**EXERCISE:** Which of the lines in the records below hold the string "Policy"? Copy every one of them.

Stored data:
—————

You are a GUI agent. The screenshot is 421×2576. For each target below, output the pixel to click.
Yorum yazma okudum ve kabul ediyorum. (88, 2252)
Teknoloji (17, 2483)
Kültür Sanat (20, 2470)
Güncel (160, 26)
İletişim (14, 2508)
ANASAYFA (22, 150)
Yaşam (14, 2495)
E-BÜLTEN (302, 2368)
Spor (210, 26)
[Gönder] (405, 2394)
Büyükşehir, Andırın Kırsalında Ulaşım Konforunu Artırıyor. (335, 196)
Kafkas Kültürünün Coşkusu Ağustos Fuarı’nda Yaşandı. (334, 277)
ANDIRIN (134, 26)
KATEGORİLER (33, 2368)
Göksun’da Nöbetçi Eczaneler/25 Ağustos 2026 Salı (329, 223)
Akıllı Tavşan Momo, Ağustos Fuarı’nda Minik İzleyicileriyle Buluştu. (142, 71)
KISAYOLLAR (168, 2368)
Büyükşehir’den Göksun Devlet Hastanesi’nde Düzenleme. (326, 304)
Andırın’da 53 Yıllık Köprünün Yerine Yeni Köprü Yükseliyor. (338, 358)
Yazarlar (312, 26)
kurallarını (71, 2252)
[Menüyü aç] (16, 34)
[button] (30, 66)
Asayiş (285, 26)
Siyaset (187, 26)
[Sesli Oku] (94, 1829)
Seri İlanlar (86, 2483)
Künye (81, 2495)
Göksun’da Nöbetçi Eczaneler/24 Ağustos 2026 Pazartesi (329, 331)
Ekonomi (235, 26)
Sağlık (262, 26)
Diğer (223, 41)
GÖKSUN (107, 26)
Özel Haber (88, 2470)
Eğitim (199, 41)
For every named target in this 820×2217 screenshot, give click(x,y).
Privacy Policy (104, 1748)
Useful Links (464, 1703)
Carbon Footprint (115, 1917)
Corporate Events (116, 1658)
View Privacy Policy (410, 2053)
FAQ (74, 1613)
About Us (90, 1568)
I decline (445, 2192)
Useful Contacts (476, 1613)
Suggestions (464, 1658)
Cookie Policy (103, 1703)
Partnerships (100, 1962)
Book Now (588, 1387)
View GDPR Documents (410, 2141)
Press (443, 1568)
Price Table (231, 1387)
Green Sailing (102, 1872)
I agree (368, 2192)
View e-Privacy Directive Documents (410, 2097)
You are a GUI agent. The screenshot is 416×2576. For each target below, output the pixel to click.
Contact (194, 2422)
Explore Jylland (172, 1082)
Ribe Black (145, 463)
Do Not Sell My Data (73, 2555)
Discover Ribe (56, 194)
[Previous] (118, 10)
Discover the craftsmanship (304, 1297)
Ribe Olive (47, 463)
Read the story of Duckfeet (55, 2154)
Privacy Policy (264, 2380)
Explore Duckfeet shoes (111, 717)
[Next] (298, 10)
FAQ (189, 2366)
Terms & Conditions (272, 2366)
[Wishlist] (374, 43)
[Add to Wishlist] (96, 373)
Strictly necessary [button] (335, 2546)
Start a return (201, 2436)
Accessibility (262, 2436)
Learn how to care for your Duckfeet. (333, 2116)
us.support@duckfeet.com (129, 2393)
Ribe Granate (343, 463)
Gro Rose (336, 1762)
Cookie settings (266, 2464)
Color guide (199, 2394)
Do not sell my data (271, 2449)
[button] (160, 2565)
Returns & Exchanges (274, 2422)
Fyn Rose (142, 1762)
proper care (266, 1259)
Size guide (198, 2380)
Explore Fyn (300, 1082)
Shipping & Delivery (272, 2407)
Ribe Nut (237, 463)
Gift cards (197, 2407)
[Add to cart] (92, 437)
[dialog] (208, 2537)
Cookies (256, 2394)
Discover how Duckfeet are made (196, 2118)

—————

**ANSWER FOR THIS EXERCISE:**
Privacy Policy (104, 1748)
View Privacy Policy (410, 2053)
Cookie Policy (103, 1703)
Privacy Policy (264, 2380)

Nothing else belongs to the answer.